◆ Data section ◆
== Segment start ==

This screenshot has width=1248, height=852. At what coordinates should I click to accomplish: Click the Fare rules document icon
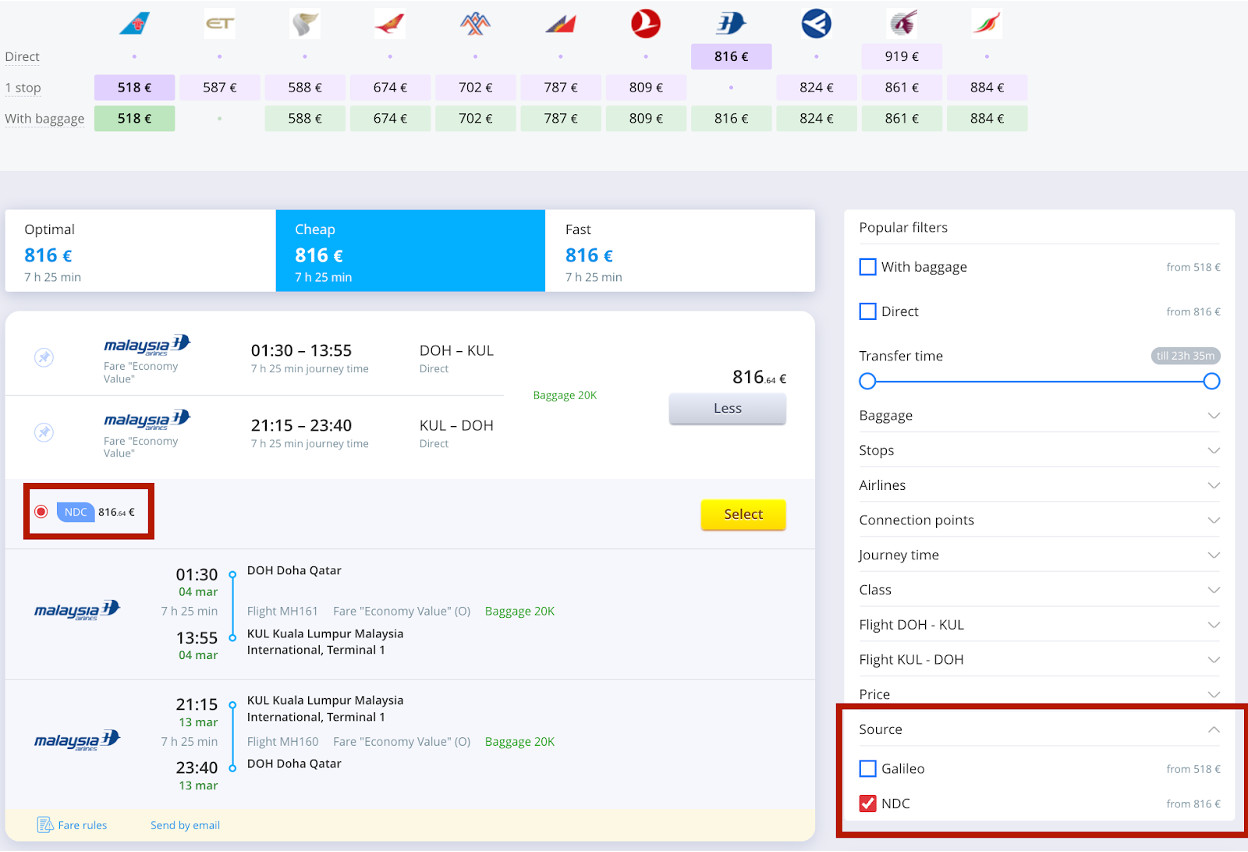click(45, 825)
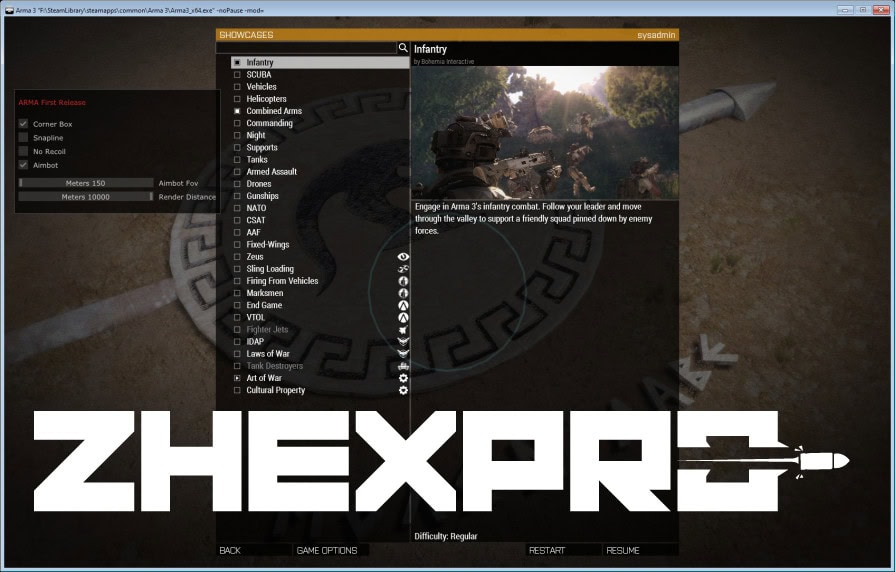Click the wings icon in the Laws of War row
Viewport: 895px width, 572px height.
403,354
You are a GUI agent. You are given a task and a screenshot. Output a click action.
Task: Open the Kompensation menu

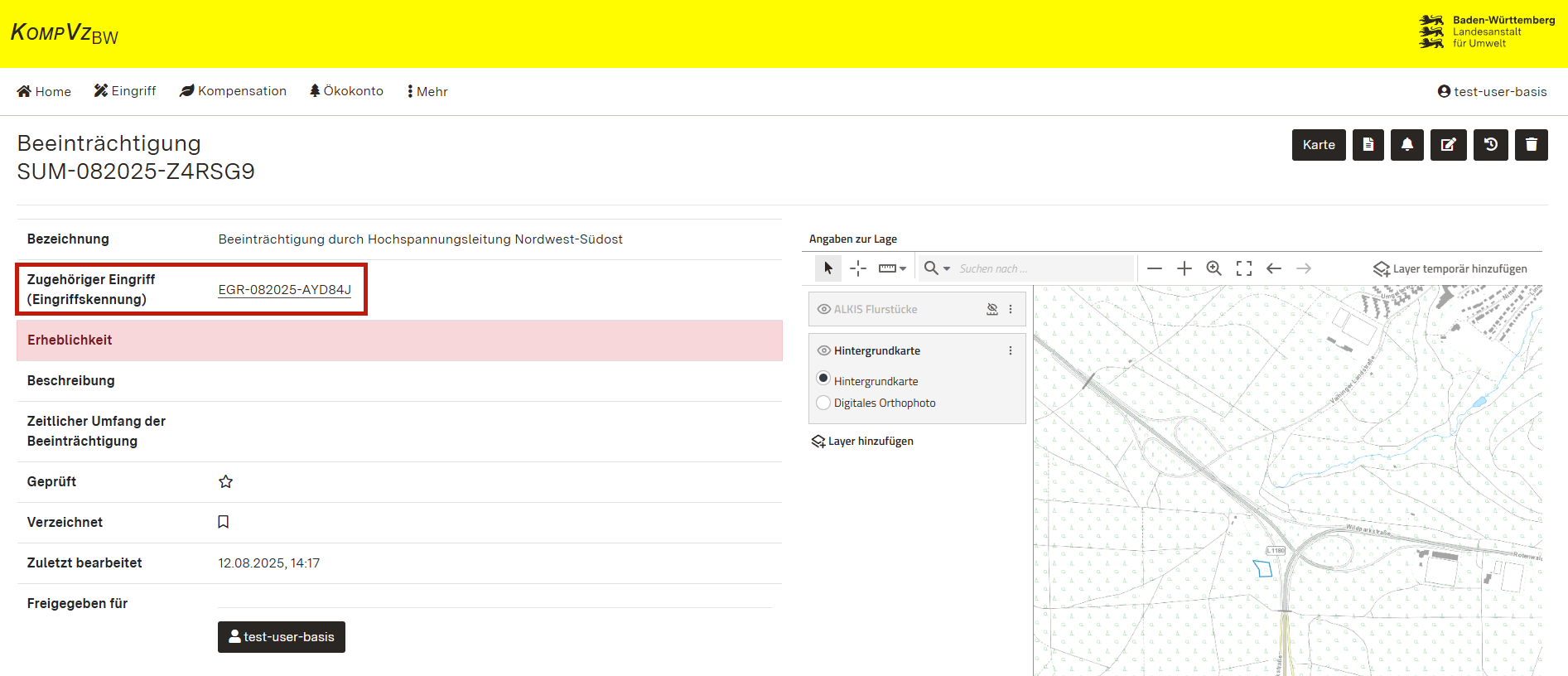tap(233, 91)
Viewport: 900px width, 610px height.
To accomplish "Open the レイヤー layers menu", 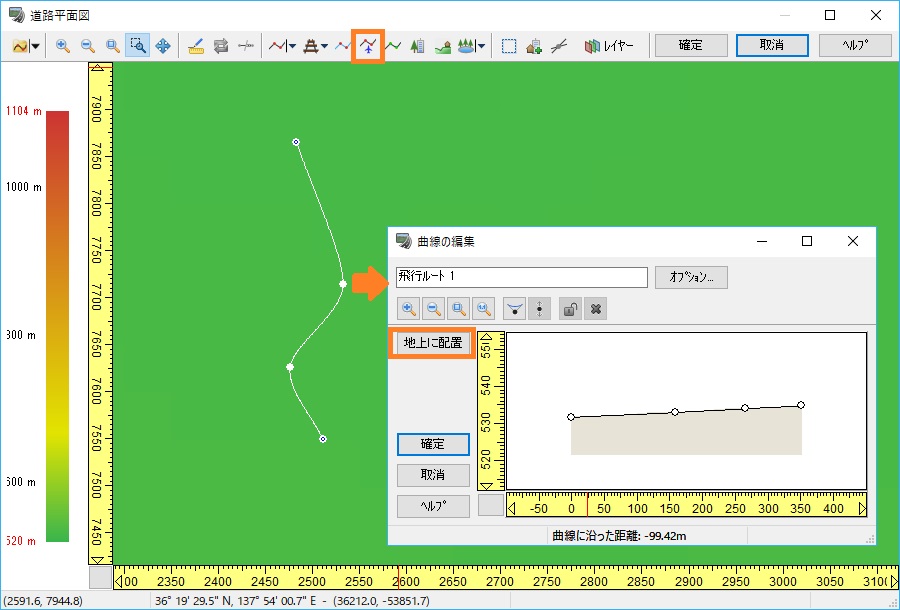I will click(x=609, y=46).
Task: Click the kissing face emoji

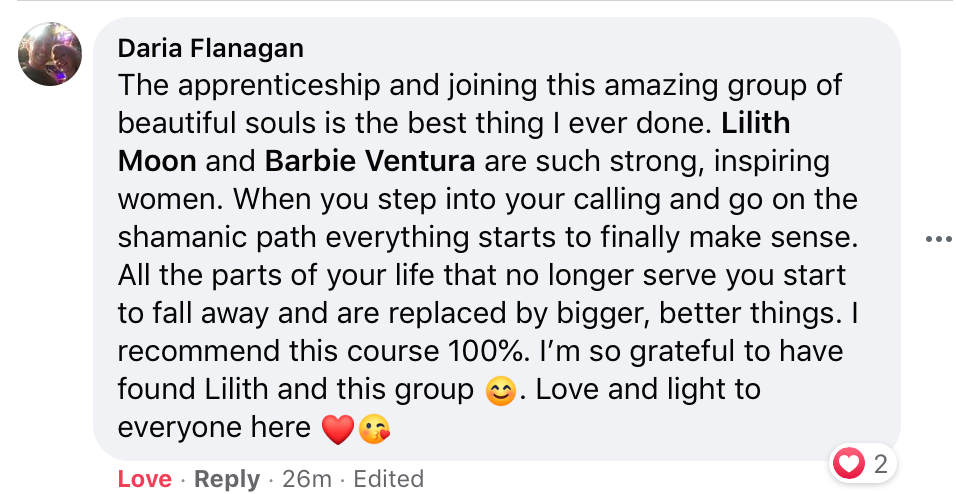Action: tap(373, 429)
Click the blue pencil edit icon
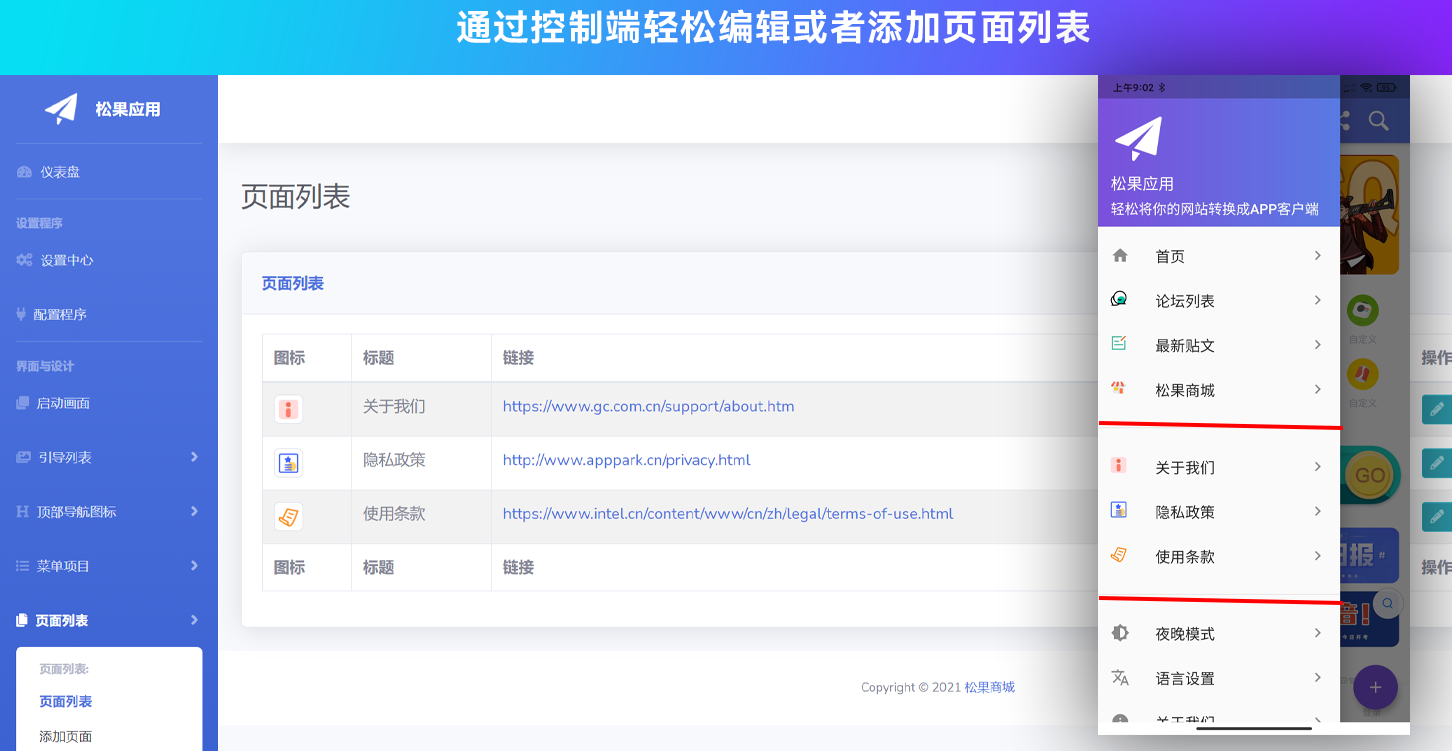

== Segment end ==

◆ Requirement ◆
Reproduce the material above exactly, first line through the line that contains "You are a GUI", minus the pictures.

◆ Solution to the problem ◆
This screenshot has width=1248, height=852. At what coordinates should I click to accomplish: Click the Fare rules document icon
click(45, 825)
Click the wings icon in the Laws of War row
Viewport: 895px width, 572px height.
403,354
You are a GUI agent. You are given a task and a screenshot. Output a click action.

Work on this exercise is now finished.